During the pre-training task, we shuffle samples from different cell types, and choose a large batch size to ensure that each batch contains a diverse set of training samples from different cell types. This can allow BatchNorm to better estimate the population statistics for unseen cell types.

However, for downstream tasks like Micro-C prediction, where the input genomic region is large and the batch size is necessarily small, we indeed switch to using batch statistics during the cross-cell type inference by setting the batch size to 1. In this scenario, BatchNorm effectively becomes InstanceNorm, which normalizes each input sample independently across different cell types and helps the model to deal with new cell types.
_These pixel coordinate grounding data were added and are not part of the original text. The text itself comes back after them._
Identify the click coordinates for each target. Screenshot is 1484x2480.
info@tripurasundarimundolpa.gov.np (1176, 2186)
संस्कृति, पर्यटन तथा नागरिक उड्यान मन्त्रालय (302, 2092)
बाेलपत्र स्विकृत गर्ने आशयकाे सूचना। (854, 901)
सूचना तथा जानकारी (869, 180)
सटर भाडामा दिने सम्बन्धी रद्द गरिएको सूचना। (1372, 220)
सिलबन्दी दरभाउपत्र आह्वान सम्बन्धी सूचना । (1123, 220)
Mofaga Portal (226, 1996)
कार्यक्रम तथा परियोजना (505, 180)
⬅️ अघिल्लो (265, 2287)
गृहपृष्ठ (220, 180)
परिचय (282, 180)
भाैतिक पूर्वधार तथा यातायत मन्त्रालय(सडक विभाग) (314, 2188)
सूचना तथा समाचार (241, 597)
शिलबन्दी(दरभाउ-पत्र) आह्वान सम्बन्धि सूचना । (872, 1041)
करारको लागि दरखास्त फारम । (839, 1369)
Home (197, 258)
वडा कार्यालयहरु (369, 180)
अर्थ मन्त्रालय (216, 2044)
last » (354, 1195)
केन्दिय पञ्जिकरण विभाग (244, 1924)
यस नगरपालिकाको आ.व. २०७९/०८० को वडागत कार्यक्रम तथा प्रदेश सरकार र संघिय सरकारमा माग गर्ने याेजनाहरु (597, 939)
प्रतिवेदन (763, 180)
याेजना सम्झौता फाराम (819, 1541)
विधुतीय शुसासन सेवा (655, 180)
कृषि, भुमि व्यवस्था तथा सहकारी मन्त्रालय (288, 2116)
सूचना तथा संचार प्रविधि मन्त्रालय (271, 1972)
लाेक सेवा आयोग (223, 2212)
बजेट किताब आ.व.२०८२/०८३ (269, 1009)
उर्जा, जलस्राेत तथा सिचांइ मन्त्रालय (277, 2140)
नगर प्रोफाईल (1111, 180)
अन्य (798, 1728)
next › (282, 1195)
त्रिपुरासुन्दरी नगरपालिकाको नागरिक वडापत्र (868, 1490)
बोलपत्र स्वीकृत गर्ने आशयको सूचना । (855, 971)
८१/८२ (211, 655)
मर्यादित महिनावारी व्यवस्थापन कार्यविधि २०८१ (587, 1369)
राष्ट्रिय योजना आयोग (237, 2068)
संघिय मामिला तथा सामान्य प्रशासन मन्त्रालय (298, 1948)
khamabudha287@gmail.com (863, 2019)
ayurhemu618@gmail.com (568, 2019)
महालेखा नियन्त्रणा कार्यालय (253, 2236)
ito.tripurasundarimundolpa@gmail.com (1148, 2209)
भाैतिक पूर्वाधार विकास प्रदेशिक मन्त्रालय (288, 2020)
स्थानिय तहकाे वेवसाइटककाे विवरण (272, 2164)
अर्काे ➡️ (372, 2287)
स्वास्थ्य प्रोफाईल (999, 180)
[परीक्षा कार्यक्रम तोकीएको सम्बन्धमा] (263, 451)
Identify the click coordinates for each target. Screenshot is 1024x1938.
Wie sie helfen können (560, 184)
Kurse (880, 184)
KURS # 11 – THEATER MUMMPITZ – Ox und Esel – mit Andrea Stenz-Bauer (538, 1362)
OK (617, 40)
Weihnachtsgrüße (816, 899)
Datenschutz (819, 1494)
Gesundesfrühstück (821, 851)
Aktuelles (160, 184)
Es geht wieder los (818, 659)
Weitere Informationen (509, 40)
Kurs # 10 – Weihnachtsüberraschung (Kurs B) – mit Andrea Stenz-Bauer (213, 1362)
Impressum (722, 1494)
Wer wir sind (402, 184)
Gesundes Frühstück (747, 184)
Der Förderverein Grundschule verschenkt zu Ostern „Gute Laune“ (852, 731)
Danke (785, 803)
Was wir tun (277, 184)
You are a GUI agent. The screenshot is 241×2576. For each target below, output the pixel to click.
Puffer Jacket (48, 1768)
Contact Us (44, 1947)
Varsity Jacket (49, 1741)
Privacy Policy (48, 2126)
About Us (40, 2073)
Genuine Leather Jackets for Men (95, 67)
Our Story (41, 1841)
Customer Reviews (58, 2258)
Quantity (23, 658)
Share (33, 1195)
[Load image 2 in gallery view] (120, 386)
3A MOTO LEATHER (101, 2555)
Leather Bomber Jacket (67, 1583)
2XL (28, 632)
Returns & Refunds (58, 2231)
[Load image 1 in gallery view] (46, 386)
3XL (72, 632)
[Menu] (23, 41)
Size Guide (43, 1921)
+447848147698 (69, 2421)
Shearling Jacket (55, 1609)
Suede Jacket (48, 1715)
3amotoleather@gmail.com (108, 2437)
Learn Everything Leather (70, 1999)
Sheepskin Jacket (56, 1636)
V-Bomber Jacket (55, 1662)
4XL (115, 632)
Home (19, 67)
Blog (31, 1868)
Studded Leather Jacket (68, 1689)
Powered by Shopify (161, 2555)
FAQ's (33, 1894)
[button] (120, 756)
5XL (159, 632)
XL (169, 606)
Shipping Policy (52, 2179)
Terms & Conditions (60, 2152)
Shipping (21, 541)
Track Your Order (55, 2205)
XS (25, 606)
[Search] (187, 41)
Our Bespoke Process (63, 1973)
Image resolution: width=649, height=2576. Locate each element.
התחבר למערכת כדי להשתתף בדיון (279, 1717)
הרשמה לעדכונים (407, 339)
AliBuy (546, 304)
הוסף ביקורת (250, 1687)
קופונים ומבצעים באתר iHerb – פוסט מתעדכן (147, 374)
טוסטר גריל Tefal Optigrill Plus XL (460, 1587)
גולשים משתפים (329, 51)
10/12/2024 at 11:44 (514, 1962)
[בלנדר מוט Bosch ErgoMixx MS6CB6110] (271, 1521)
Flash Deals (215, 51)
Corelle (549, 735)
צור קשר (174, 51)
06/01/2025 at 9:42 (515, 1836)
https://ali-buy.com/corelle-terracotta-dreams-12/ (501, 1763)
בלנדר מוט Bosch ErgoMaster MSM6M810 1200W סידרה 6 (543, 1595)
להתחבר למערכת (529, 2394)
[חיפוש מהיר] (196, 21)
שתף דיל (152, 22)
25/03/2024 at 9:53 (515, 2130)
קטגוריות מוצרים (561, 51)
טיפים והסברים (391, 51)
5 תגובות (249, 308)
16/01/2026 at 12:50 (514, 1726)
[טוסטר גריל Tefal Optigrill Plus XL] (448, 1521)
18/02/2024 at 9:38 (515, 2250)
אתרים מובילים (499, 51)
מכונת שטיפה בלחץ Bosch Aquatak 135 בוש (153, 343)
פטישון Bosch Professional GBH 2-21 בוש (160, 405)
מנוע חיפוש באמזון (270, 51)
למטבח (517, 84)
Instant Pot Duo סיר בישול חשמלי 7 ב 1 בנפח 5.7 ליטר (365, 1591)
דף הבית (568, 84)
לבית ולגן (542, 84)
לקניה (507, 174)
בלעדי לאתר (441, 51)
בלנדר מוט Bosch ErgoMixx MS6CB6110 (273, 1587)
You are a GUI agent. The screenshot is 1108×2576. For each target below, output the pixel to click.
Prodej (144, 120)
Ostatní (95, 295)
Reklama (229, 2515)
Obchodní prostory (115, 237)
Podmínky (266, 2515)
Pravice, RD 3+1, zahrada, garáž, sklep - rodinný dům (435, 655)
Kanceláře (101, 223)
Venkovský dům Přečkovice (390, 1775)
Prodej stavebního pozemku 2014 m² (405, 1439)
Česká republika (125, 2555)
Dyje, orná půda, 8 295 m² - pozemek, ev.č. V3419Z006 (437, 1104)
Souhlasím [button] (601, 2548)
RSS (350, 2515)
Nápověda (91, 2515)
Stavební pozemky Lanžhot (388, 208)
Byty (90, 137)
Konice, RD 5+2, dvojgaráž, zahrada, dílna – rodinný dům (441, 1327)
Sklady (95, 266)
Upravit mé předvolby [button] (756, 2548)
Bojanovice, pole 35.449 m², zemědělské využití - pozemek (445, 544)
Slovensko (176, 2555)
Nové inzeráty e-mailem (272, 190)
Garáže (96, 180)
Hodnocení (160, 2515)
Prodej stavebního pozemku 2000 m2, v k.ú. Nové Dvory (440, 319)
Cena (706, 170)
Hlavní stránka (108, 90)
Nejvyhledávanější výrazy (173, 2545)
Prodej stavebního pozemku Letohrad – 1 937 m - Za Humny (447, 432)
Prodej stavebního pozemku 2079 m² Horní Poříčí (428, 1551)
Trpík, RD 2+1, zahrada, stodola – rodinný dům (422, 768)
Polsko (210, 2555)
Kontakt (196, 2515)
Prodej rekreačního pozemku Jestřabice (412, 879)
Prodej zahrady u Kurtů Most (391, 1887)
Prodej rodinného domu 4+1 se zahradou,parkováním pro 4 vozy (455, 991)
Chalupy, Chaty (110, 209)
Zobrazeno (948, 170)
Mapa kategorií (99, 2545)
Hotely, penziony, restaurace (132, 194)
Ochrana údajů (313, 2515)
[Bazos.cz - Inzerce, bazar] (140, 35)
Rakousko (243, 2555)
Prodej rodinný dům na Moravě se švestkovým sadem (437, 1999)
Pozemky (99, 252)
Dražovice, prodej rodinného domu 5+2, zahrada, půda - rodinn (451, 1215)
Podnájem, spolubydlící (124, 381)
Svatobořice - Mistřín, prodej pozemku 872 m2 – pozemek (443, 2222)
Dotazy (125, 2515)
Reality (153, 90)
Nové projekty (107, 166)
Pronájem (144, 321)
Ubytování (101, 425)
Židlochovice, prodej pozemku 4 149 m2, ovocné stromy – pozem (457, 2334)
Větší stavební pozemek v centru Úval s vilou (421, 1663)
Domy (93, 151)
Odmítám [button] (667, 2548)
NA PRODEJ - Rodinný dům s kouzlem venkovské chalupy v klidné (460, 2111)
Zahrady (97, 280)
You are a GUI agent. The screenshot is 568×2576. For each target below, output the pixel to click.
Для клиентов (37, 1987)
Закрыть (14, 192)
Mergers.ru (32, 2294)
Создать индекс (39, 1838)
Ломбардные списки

Here is the code for forcing BatchNorm to use batch statistics in the inference stage, which you can find in usage_util.py.

model.eval() 
for m in model.modules(): 
    if m.__class__.__name__.startswith('BatchNorm'): 
        m.train()

Hope this answers your question.

KazeDog commented 10 months ago

During the pre-training task, we shuffle samples from different cell types, and choose a large batch size to ensure that each batch contains a diverse set of training samples from different cell types. This can allow BatchNorm to better estimate the population statistics for unseen cell types.

However, for downstream tasks like Micro-C prediction, where the input genomic region is large and the batch size is necessarily small, we indeed switch to using batch statistics during the cross-cell type inference by setting the batch size to 1. In this scenario, BatchNorm effectively becomes InstanceNorm, which normalizes each input sample independently across different cell types and helps the model to deal with new cell types. Here is the code for forcing BatchNorm to use batch statistics in the inference stage, which you can find in usage_util.py.

Ok. Maybe I still need to understand your processing strategy in depth. Thank you for your reply.